December 16, 2024
Toronto’s Financial Sector Fuels Emissions Twice Canada’s Total, Report Finds #CanadaFinance

Toronto’s Financial Sector Fuels Emissions Twice Canada’s Total, Report Finds #CanadaFinance

CashNews.co

A new report finds that Toronto’s financial sector is fueling far more climate pollution than it admits, as the city’s largest banks and investors collectively directed more than C$1.43 trillion toward fossil fuel projects in 2022—leading to emissions equivalent to twice Canada’s annual total.

The report by the Toronto Climate Observatory finds that the city’s 18 largest financial institutions, including major banks, asset managers, and pension funds, are driving significant emissions by channeling these massive investments into fossil fuel companies, with the associated carbon footprint reaching an estimated 1.44 billion tonnes of carbon dioxide in 2022.

This figure is twice the amount of Canada’s overall emissions for the year.

The results come in much higher than what big institutions are reporting themselves, said lead author Robert Soden.

“There’s huge discrepancies,” said Soden. “They stem from just really inconsistent reporting practices.”

There are international guidelines around how to disclose financed emissions, most notably the Partnership for Carbon Accounting Financials, which Soden claims the financial institutions aren’t properly following.

While banks have started to disclose the financed emissions from their lending activities, there’s an especially big gap in the emissions impact from their equity investments, the report says.

RBC’s self-reported financed emissions for 2022 totalled the equivalent of 38 million tonnes of carbon dioxide, but the Toronto Climate Observatory team figures the total is closer to 233.3 million tonnes, or more than 500% more.

Results for BMO are even more stark, with the report estimate of 169.6 million tonnes coming in at a little over 2,200% higher than what the bank itself reported.

The assessment for TD, meanwhile, found its emissions were a relatively small 32% higher.

RBC spokesman Andrew Block said the authors didn’t check their figures with the bank so it’s not really in a position to comment. But he noted the report seems to be mixing the bank’s own lending activity with investments by RBC Global Asset Management, which are not RBC assets but owned by clients.

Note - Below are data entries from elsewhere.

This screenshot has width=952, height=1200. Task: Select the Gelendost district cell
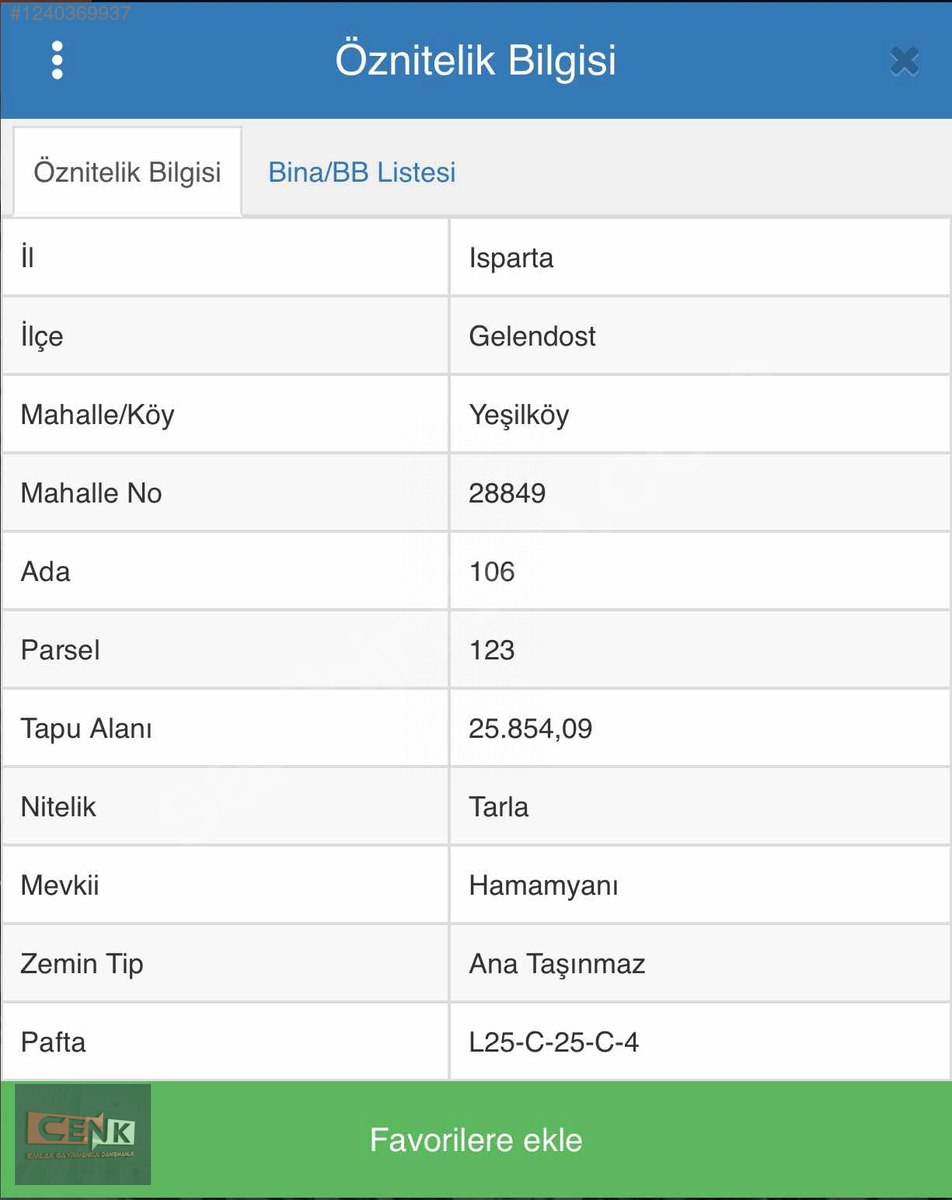click(x=699, y=336)
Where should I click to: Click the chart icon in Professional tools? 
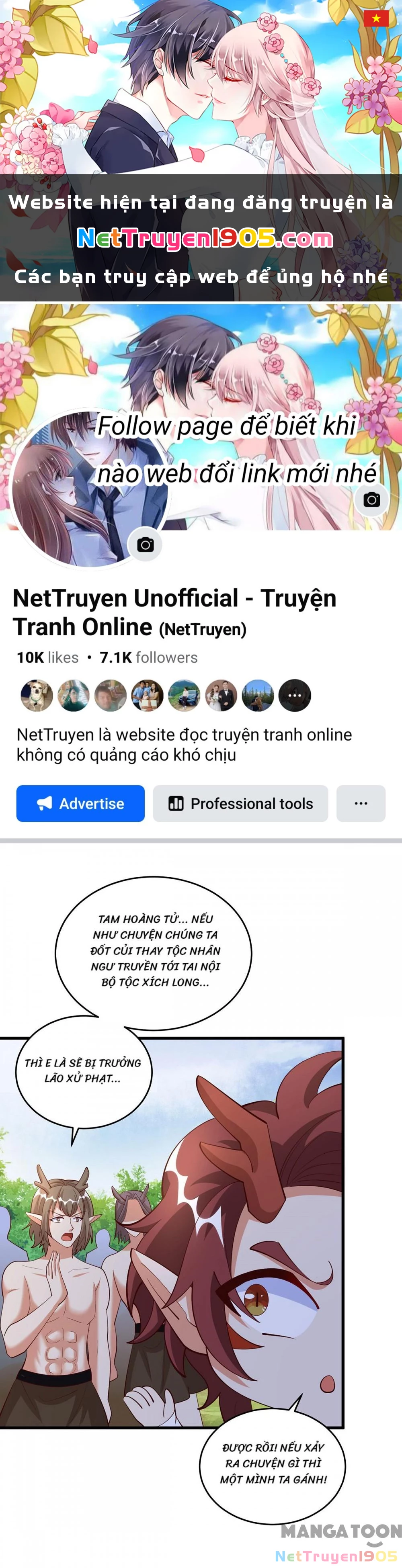click(176, 803)
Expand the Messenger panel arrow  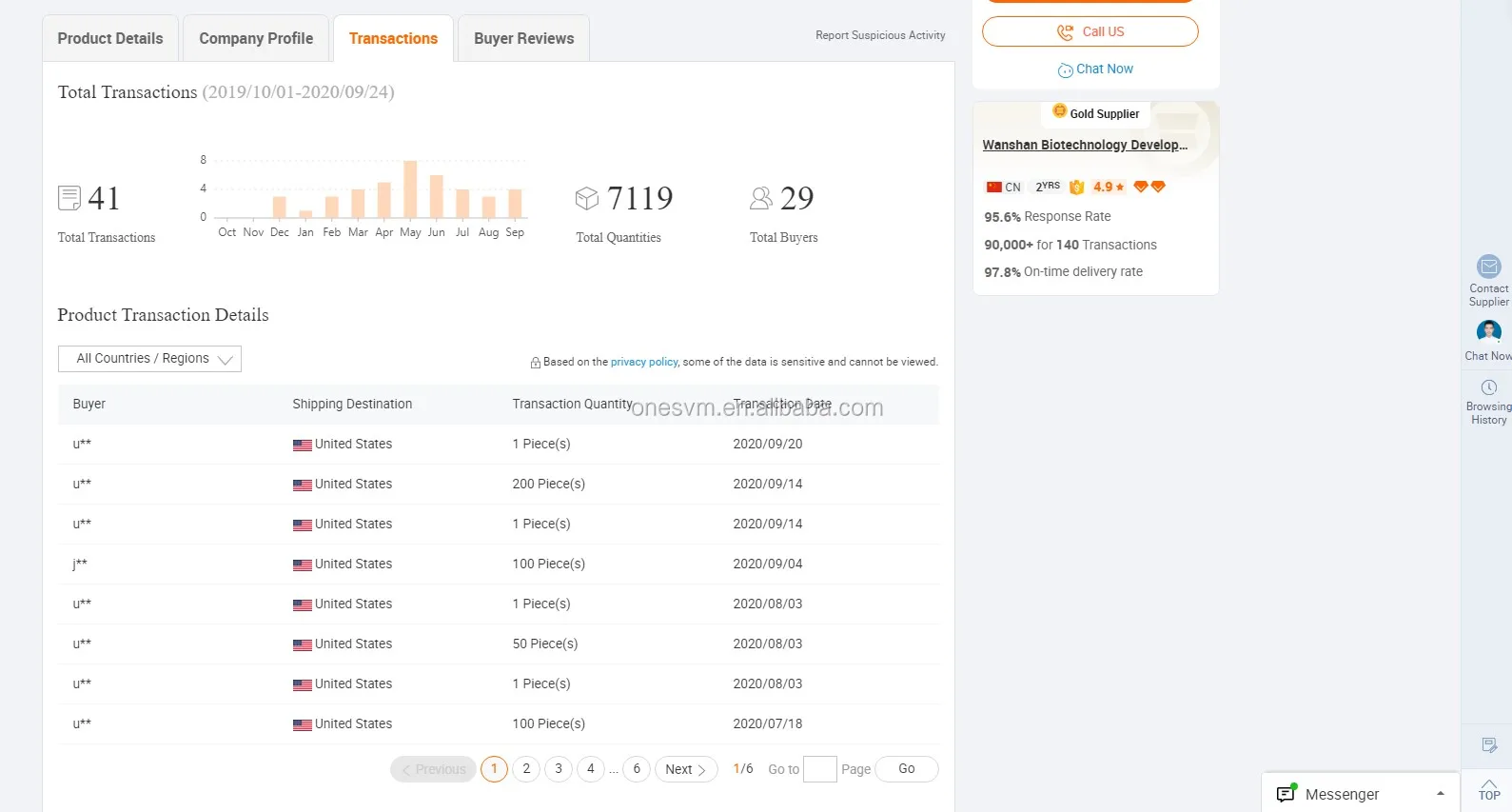1440,794
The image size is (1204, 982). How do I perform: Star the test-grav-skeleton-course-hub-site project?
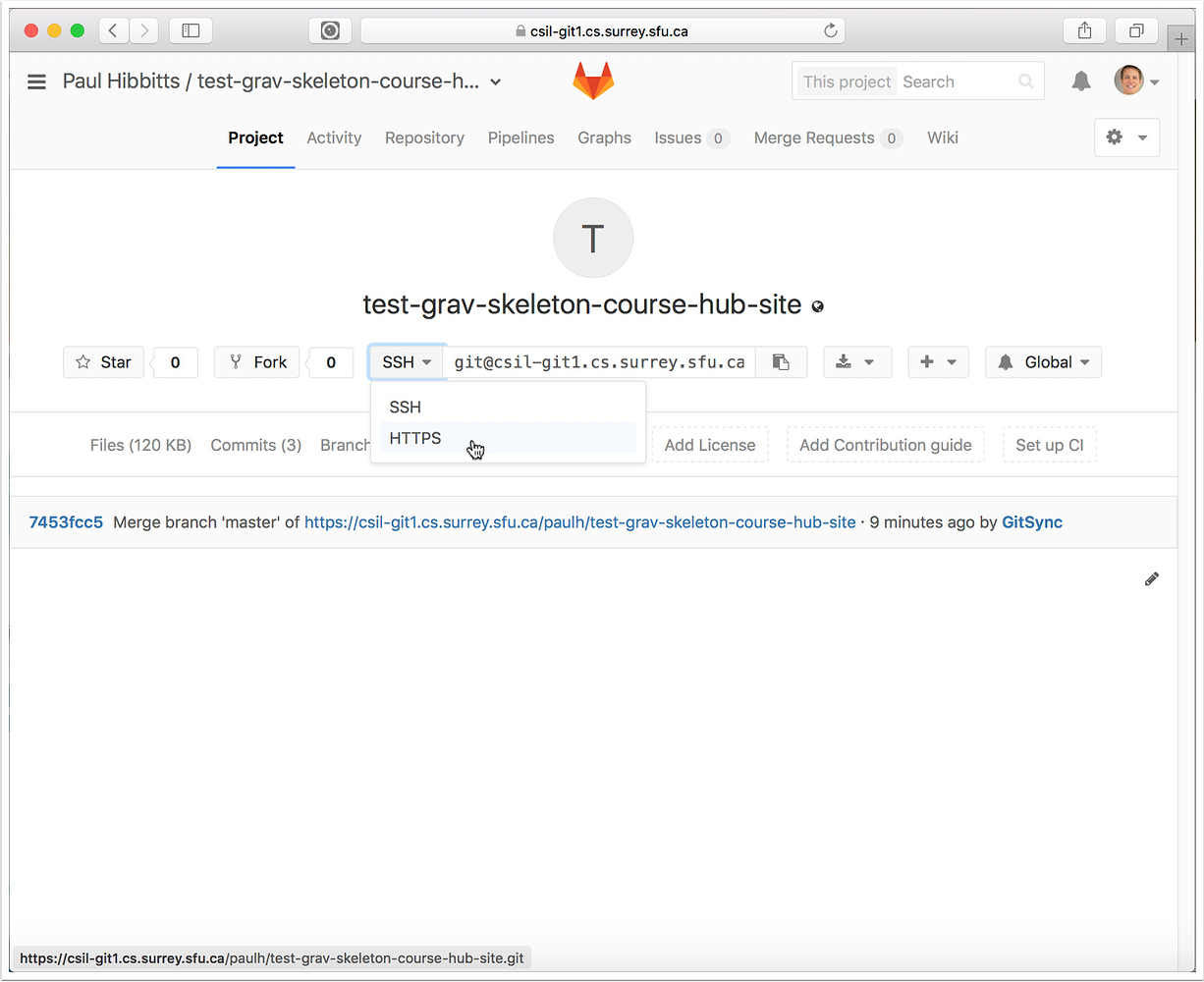[103, 361]
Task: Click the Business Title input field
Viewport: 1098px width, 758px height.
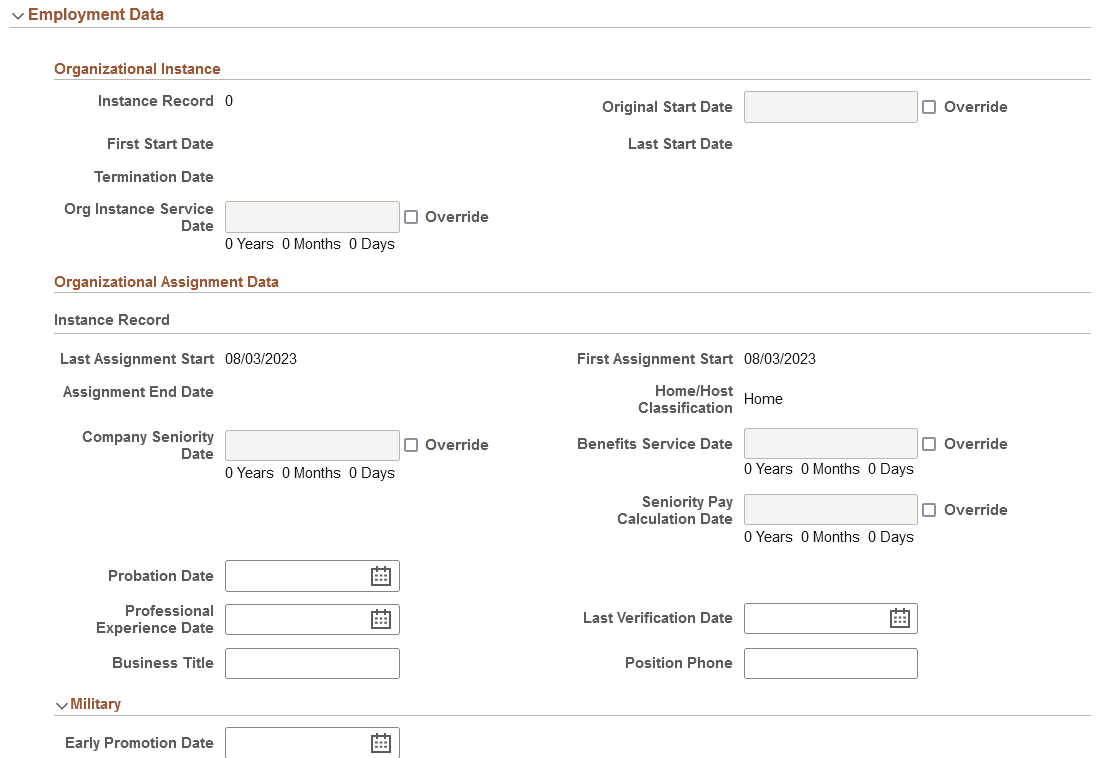Action: point(310,663)
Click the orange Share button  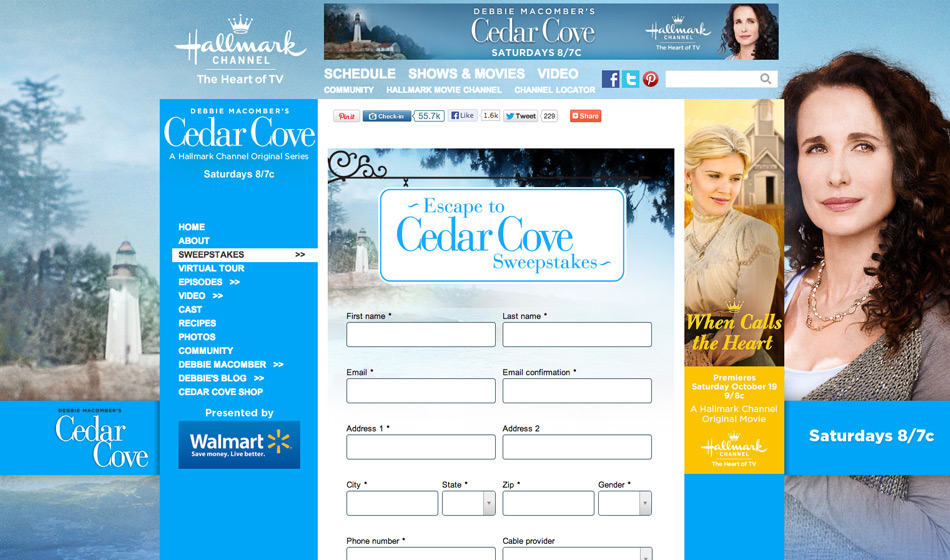(585, 116)
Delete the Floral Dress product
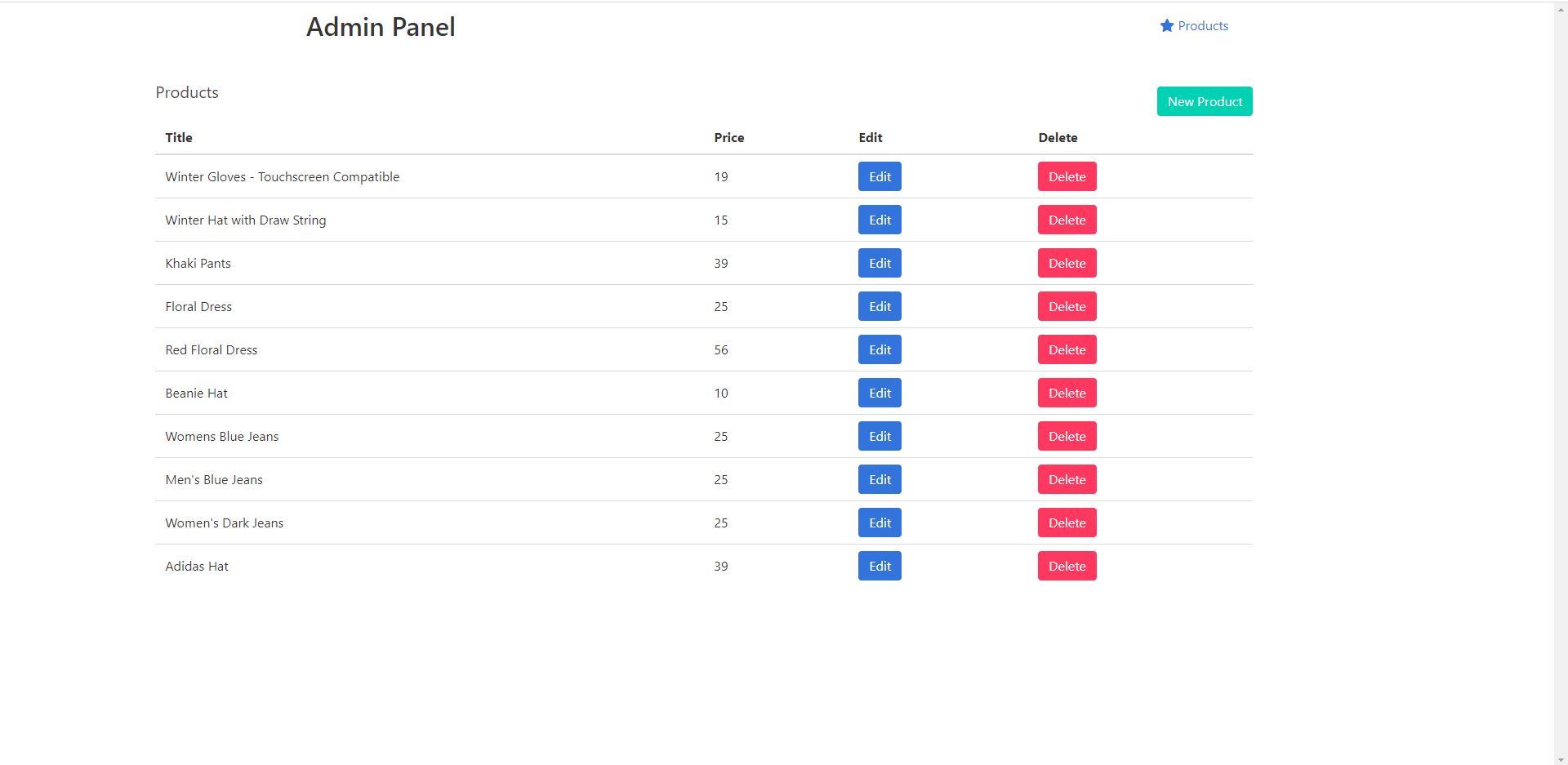1568x765 pixels. pos(1067,306)
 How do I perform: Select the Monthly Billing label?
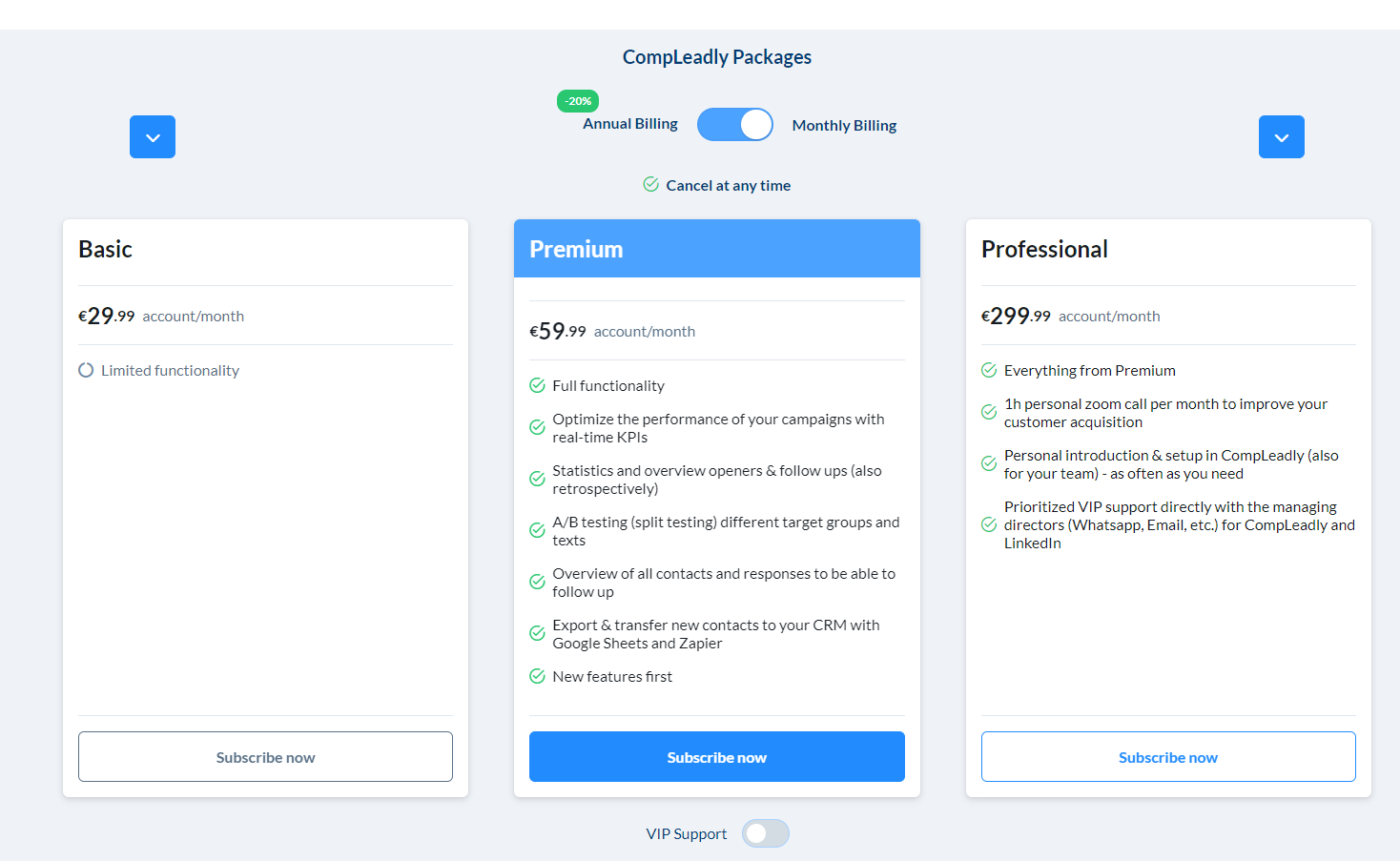(x=844, y=126)
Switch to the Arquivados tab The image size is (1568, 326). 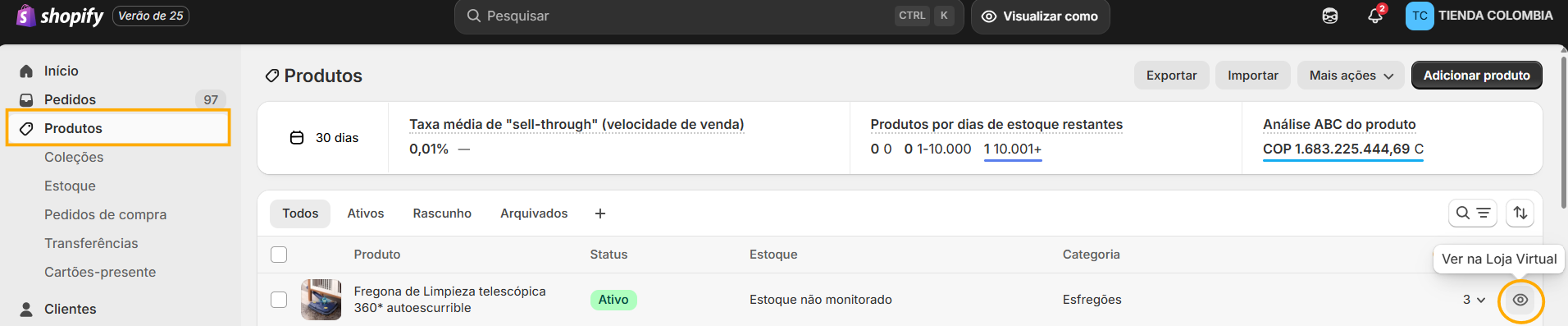pyautogui.click(x=534, y=214)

BMO directed comment to the Canadian Bankers Association, which didn’t directly address the findings of the report but emphasized the action banks are taking on climate.

“The banking sector in Canada understands the important role that it can play in facilitating an orderly transition to a lower-carbon future,” said spokeswoman Maggie Cheung. “Banks in Canada are working on implementing climate action plans and reporting on their actions.”

She added that banks are working to accelerate clean economic growth, as well as engage with regulators and standard setters as they establish rules in relation to climate risk management and disclosure.

Soden said the results of the report show there’s much more to be done both on the reporting side, as well as action to actually reduce emissions.

“We just see this as a real opportunity to be much more clear and specific about what is the city of Toronto’s particular role in the global climate crisis and thus, what are the opportunities that the city has to intervene,” he said.